In playing the complete 68 Haydn quartets, the Attacca had a few favorites. But others took them by surprise, including Op. 77, No. 2. “The imagination and compositional virtuosity were intoxicating.”
When it comes to creating emotion in music, Schumann’s Third Quartet doesn’t disappoint.
“The quartet is a love letter to his new wife Clara, and it is deeply personal and vulnerable,” Yee said. “There is a falling gesture he introduces in the first movement that was actually borrowed from one of Clara’s works. It’s almost like reading a diary; I feel like I want to look over my shoulder while studying the score.”

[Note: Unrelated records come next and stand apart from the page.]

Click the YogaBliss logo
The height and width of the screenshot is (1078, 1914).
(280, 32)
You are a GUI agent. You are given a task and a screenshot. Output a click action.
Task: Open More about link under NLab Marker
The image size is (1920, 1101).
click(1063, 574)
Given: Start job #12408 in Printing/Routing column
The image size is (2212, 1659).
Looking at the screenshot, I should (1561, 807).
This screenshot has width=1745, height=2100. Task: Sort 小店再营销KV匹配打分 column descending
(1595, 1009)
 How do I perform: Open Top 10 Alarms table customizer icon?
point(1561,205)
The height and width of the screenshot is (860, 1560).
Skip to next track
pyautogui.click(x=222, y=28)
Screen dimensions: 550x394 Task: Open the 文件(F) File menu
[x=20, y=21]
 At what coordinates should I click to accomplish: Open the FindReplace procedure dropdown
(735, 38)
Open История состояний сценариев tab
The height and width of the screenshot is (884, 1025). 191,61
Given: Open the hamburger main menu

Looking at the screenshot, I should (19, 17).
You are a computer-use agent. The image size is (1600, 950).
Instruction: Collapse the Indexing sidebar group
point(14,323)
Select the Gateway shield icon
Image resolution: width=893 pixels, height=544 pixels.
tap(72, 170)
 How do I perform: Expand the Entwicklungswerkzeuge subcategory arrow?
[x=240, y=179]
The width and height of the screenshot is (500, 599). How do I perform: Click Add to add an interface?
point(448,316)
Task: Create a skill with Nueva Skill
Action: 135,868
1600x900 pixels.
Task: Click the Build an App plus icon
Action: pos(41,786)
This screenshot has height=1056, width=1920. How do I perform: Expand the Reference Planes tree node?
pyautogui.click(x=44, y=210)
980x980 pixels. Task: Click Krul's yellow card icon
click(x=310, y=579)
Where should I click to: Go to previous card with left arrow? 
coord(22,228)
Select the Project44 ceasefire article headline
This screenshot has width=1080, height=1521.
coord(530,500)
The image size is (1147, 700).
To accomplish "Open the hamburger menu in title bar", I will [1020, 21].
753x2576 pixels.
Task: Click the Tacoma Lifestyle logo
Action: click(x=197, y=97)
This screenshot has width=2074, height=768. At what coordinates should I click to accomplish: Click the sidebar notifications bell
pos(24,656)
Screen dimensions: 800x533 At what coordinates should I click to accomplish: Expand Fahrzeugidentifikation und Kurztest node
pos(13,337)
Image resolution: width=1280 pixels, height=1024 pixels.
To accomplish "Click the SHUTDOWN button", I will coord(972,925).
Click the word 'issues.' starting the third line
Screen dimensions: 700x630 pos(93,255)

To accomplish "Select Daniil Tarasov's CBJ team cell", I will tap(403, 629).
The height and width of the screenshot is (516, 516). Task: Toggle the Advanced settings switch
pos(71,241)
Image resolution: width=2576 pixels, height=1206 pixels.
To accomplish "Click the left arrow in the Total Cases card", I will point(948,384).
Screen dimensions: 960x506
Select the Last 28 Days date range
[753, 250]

The Shostakovich Piano Quintet offers a variety of moods to the listener, from the extreme intensity of the fourth movement to the high spirits of the fifth.
“The piece starts off with just the piano alone and then turns into a screaming high cello solo, so we have pretty much reached our limit right off the bat,” Yee said. “The music gets intense and retreats into the slow fugue which is followed by an exciting scherzo and second slow movement. What is really funny is how the piece ends, which seems almost like a carnival, which has to be some sort of tongue in cheek thing.”
The internationally acclaimed Attacca Quartet is one of the most dynamic ensembles of its generation. Praised by The Strad for possessing “maturity beyond its members’ years,” it was formed at the Juilliard School in 2003 and made its professional debut in 2007 as part of the Artists International Winners Series in Carnegie Hall’s Weill Recital Hall.
From 2011-2013 the Attacca Quartet served as the Juilliard Graduate Resident String Quartet, and for the 2014-2015 season it was selected as the Quartet in Residence by the Metropolitan Museum of Art in New York. As stated by The Washington Post, “Mastery like this is scarce enough in quartets that have played together for decades.”
The Attacca Quartet can be heard on three recordings: an album of quartet works by contemporary composer Michael Ippolito; a recording of Yee’s arrangement of Haydn’s “The Seven Last Words of Christ on the Cross; and the complete works for string quartet by John Adams.